Regresa a mi memoria la imagen perturbadora de sus ojos enrojecidos y empapados al entrar a la casa de vuelta después de dejar a Luis en el taxi. Su gesto de morderse los labios y aun así no poder impedir que una gota se le descolgara de las pestañas por encima del párpado inferior hasta más allá de la mitad de la mejilla correspondiente. Su entrada apresurada al baño más cercano y el ruido que hizo al sonarse con fuerza entre un par de suspiros entrecortados.
En ese momento, y sin saber exactamente por qué, pero de seguro por algo que iba más allá del simple contagio, también a mí se me anegaron los ojos y mejor me fui a mi cuarto para que nadie pudiera verme la cara por lo menos durante el resto de aquella tarde, o de aquel día. Y a la mañana siguiente, en la mesa del desayuno en donde Luis hacía una falta espantosa, también hacía falta una conversación, un comentario, algo parecido. Llovía, y por suerte el ruido de la lluvia en la ventana acompañaba bastante el silencio del interior de la casa. Mi padre miraba obstinadamente su taza de café. Mi madre nos daba la espalda, concentrada aparentemente en el fregadero y las ollas, y evitaba a toda costa que le viéramos la cara, pero no le quedaba más remedio que sonarse cada cinco minutos. Nunca se habían peleado, lo dije, al menos nunca delante de nosotros, pero era obvio que algo se había roto entre los dos en el transcurso de aquella noche. Algo que no sé si pudo volver a recuperarse en los siguientes veintiocho años que duraron casados después de aquella tarde.
Hay momentos en la vida en que de repente las cosas se arman solas y se puede mirar el panorama como si algo nos llevara hacia arriba, a detenernos extasiados en la comprensión del croquis completo de los hechos. Luis no dijo un detalle, no mencionó nada más que ese “me tuve que ir” culpable y desarmado en donde se encerraba mucho más de lo que parecía. Sabíamos que se tuvo que ir, qué más. También supimos, mejor dicho, nos dimos cuenta de que no fue un metengoqueir debido a la beca que le resultó para irse a estudiar en Estados Unidos, afortunadamente, porque tampoco volvimos a pasar vacaciones en la selva. Sin embargo, nadie preguntó ni mencionó ningún motivo. Las lágrimas de mi madre se agotaron. El silencio de mi padre se volvió más hondo y desolado.

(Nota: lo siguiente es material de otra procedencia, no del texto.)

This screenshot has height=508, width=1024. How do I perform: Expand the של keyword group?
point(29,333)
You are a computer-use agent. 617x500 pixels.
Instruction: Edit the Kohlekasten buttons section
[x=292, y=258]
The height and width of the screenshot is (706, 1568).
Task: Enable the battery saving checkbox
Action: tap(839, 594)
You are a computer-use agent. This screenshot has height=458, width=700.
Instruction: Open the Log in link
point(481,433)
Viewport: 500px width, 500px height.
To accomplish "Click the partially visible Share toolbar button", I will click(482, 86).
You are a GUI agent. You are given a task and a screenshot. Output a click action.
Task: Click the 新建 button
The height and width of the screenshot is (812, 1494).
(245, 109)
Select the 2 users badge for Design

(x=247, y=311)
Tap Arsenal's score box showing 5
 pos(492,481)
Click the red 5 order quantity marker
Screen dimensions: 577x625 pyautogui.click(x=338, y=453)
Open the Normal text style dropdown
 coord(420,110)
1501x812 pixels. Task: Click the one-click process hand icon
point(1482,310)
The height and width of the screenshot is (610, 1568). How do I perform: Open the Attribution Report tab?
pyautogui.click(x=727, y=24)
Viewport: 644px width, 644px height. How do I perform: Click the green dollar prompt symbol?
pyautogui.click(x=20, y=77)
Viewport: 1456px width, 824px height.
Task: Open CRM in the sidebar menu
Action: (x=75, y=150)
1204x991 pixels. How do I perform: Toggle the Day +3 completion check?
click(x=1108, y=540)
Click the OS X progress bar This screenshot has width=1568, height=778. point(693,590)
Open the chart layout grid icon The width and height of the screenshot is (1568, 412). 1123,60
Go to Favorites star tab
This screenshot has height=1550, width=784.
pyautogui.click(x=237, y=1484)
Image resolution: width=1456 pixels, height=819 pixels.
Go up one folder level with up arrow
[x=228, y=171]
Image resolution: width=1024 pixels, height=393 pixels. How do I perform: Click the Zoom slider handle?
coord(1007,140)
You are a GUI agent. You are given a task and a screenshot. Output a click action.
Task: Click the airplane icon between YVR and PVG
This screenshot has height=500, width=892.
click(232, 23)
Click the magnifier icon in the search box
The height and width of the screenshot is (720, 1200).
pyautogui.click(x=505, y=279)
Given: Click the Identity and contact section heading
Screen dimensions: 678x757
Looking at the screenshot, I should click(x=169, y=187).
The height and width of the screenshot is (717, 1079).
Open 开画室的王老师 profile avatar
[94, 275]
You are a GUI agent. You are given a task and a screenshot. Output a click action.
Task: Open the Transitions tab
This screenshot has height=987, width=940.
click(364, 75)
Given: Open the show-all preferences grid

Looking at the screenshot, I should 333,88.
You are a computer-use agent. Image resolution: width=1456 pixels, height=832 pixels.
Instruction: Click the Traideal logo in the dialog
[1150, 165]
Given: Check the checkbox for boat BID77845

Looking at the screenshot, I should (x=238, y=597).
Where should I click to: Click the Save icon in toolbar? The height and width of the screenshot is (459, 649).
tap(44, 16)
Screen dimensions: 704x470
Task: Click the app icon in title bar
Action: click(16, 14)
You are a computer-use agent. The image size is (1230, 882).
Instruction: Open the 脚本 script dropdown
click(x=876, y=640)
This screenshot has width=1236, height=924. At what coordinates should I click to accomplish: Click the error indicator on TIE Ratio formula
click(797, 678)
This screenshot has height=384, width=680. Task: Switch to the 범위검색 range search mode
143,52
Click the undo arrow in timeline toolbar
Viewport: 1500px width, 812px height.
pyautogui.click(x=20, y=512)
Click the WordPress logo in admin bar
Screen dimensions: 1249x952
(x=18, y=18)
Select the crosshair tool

La vida siguió, ese amontonarse de días, que no fue más.
Pero las imágenes que nos forzamos a olvidar desde la inocencia de nuestros diez años siguen allí: ese mirarlos conversar de música con una expresión de arrobamiento y felicidad en los ojos que iba mucho más allá del simple amor al arte, esa complicidad extraña que atravesaba el aire cada vez con más fuerza cuando se sentaban en los extremos de un diámetro de la mesa redonda de la cocina a la hora de comer, esas salidas a comprar cerveza para el almuerzo del fin de semana, esos innecesarios trabajos de bricolaje que los mantenían juntos hasta quién sabe qué horas, y las noches a solas en el cuarto de la música, que en eso se convirtió el estudio.
Yo no sé, no puedo ni quiero recordar el momento en que todo el mundo, incluido él mismo, decidió que Luis se tenía que ir de mi casa a la brevedad posible. Yo no sé, no quiero ni puedo recordar si hubo frases susurradas, portazos, gritos o reproches. Y sin embargo, en el instante en que Luis se levantó de la mesa de aquel café del barrio de la Mariscal para darme un abrazo tan definitivo como la reciente muerte de mi padre, el recuerdo de sus lágrimas hace ya tanto tiempo volvió a provocar las mías, quizá por todo aquello que el pasado entreteje y desteje para dejarnos ver lo frágiles que son nuestras certezas, y cómo nos construyen los encuentros, y cuánto nos desgarran los adioses.